* _Latihan_: Tulis ulang seluruh materi di bawah dengan mengubah setiap "computer-use agent" menjadi "browser agent". Bagian lainnya tetap sama.

* _Materi yang Ditampilkan_:
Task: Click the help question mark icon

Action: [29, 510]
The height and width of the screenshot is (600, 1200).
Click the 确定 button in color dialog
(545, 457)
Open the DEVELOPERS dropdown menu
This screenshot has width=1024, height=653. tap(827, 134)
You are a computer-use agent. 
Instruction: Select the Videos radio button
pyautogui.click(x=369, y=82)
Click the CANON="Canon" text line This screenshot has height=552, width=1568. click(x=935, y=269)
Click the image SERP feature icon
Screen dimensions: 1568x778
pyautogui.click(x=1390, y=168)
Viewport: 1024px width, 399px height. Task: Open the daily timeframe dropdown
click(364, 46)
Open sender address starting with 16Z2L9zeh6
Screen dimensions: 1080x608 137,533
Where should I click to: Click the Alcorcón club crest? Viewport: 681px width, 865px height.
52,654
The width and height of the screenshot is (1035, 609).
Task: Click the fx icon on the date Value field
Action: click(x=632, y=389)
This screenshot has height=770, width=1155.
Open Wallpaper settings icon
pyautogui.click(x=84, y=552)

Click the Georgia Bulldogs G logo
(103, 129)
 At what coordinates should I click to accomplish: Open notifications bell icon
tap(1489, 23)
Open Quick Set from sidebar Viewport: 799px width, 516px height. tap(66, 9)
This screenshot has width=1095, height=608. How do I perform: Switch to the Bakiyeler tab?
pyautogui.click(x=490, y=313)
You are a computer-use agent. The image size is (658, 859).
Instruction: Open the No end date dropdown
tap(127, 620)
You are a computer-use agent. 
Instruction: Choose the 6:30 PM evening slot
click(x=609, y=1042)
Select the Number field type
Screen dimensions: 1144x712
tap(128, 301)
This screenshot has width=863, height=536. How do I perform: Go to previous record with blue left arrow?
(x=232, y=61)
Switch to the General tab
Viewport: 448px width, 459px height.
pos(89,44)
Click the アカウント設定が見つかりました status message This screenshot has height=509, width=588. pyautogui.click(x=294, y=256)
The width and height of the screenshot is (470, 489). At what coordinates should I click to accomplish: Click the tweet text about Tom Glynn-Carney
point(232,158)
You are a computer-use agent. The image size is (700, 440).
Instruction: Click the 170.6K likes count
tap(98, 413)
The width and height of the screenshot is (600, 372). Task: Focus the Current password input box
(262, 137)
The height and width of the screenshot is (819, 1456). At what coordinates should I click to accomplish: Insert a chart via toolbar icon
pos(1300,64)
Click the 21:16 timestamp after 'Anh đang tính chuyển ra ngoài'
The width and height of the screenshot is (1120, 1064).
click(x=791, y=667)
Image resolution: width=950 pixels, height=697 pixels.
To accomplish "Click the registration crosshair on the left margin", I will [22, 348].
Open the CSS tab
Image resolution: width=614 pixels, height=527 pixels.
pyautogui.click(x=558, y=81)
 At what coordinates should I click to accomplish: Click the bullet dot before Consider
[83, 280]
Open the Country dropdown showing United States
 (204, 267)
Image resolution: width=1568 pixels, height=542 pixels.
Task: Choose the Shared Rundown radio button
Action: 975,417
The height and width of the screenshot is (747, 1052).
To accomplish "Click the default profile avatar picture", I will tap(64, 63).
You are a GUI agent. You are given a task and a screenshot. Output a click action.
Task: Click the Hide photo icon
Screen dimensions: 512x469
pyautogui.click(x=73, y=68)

* _Penyelesaian Lengkap_:
Task: Click the help question mark icon

Action: [29, 510]
The height and width of the screenshot is (600, 1200).
Click the 确定 button in color dialog
(545, 457)
Open the DEVELOPERS dropdown menu
This screenshot has width=1024, height=653. tap(827, 134)
You are a browser agent. 
Instruction: Select the Videos radio button
pyautogui.click(x=369, y=82)
Click the CANON="Canon" text line This screenshot has height=552, width=1568. click(x=935, y=269)
Click the image SERP feature icon
Screen dimensions: 1568x778
pyautogui.click(x=1390, y=168)
Viewport: 1024px width, 399px height. Task: Open the daily timeframe dropdown
click(364, 46)
Open sender address starting with 16Z2L9zeh6
Screen dimensions: 1080x608 137,533
Where should I click to: Click the Alcorcón club crest? Viewport: 681px width, 865px height.
52,654
The width and height of the screenshot is (1035, 609).
Task: Click the fx icon on the date Value field
Action: click(x=632, y=389)
This screenshot has height=770, width=1155.
Open Wallpaper settings icon
pyautogui.click(x=84, y=552)

Click the Georgia Bulldogs G logo
(103, 129)
 At what coordinates should I click to accomplish: Open notifications bell icon
tap(1489, 23)
Open Quick Set from sidebar Viewport: 799px width, 516px height. tap(66, 9)
This screenshot has width=1095, height=608. How do I perform: Switch to the Bakiyeler tab?
pyautogui.click(x=490, y=313)
You are a browser agent. The image size is (658, 859).
Instruction: Open the No end date dropdown
tap(127, 620)
You are a browser agent. 
Instruction: Choose the 6:30 PM evening slot
click(x=609, y=1042)
Select the Number field type
Screen dimensions: 1144x712
tap(128, 301)
This screenshot has width=863, height=536. How do I perform: Go to previous record with blue left arrow?
(x=232, y=61)
Switch to the General tab
Viewport: 448px width, 459px height.
pos(89,44)
Click the アカウント設定が見つかりました status message This screenshot has height=509, width=588. pyautogui.click(x=294, y=256)
The width and height of the screenshot is (470, 489). At what coordinates should I click to accomplish: Click the tweet text about Tom Glynn-Carney
point(232,158)
You are a browser agent. The image size is (700, 440).
Instruction: Click the 170.6K likes count
tap(98, 413)
The width and height of the screenshot is (600, 372). Task: Focus the Current password input box
(262, 137)
The height and width of the screenshot is (819, 1456). At what coordinates should I click to accomplish: Insert a chart via toolbar icon
pos(1300,64)
Click the 21:16 timestamp after 'Anh đang tính chuyển ra ngoài'
The width and height of the screenshot is (1120, 1064).
click(x=791, y=667)
Image resolution: width=950 pixels, height=697 pixels.
To accomplish "Click the registration crosshair on the left margin", I will [22, 348].
Open the CSS tab
Image resolution: width=614 pixels, height=527 pixels.
pyautogui.click(x=558, y=81)
 At what coordinates should I click to accomplish: Click the bullet dot before Consider
[83, 280]
Open the Country dropdown showing United States
 (204, 267)
Image resolution: width=1568 pixels, height=542 pixels.
Task: Choose the Shared Rundown radio button
Action: 975,417
The height and width of the screenshot is (747, 1052).
To accomplish "Click the default profile avatar picture", I will tap(64, 63).
You are a GUI agent. You are given a task and a screenshot. Output a click action.
Task: Click the Hide photo icon
Screen dimensions: 512x469
pyautogui.click(x=73, y=68)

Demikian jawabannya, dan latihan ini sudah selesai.